Mr. Hambert’s face turned as red as a new potato. He burbled and shone and shook Mr. Dunwoody’s hand, then Mrs. Dunwoody’s hand, then Mr. Dunwoody’s hand again.

“Excellent! Excellent!” he boomed. “Congratulations— perfect house for a family! So big, so full of history . . . A quick look around the second floor, and we can go back to my office and sign the papers!”

They all trooped up the mossy carpet of the staircase, Mr. Hambert in the lead, puffing happily, Mr. and Mrs. Dunwoody following hand in hand, smiling up at the high ceilings as though some lovely algebraic theorem unfolded there. Olive trailed behind, running her hand up the banister and collecting a pile of thick dust. At the top of the stairs, she rolled the dust into a little ball and blew it off of her palm. It floated slowly down, past the banister, past the old wall sconces, into the dark hallway.

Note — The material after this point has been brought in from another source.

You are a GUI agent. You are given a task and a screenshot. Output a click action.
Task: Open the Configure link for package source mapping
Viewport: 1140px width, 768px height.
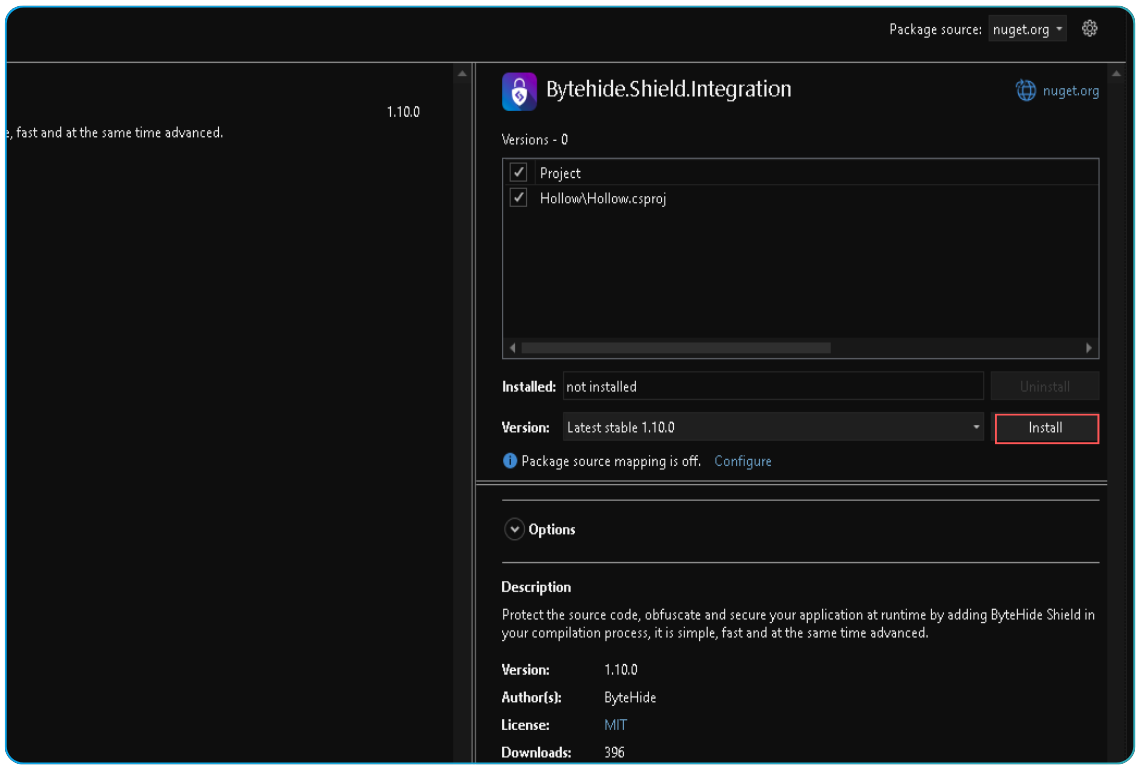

Her parents had disappeared into one of the bedrooms. She could still hear Mr. Hambert shouting “Excellent! Excellent!” every now and again.

Olive stood by herself on the landing and felt the big stone house loom around her. This is our house, she told herself, just to see how it felt. Our house. The words hovered in her mind like candle smoke. Before Olive could quite believe them, they had faded away.

Olive turned in a slow circle. The hall stretched away from her in two directions, dwindling into darkness at both ends. Dim light from one hanging lamp outlined the frames of the pictures on the walls. Behind Olive, at the top of the stairs, was a large painting in a thick gold frame. Olive liked to paint, but she mostly made squiggly designs or imaginary creatures from the books she read. She had never painted anything like this.

Olive peered into the canvas. It was a painting of a forest at night. The twigs of leafless trees made a black web against the sky. A full moon pressed its face through the clouds, touching a path of white stones that led into the dark woods and disappeared. But it seemed to Olive that somewhere—maybe just at the end of that white path, maybe in that darkness where the moonlight couldn’t reach—there was something else within that painting. Something she could almost see.

“Olive?” Mrs. Dunwoody’s head popped through a doorway along the hall. “Don’t you want to see your bedroom?”

Olive walked slowly away from the painting, keeping her eye on it over her shoulder. She would figure it out later, she told herself. She would have plenty of time.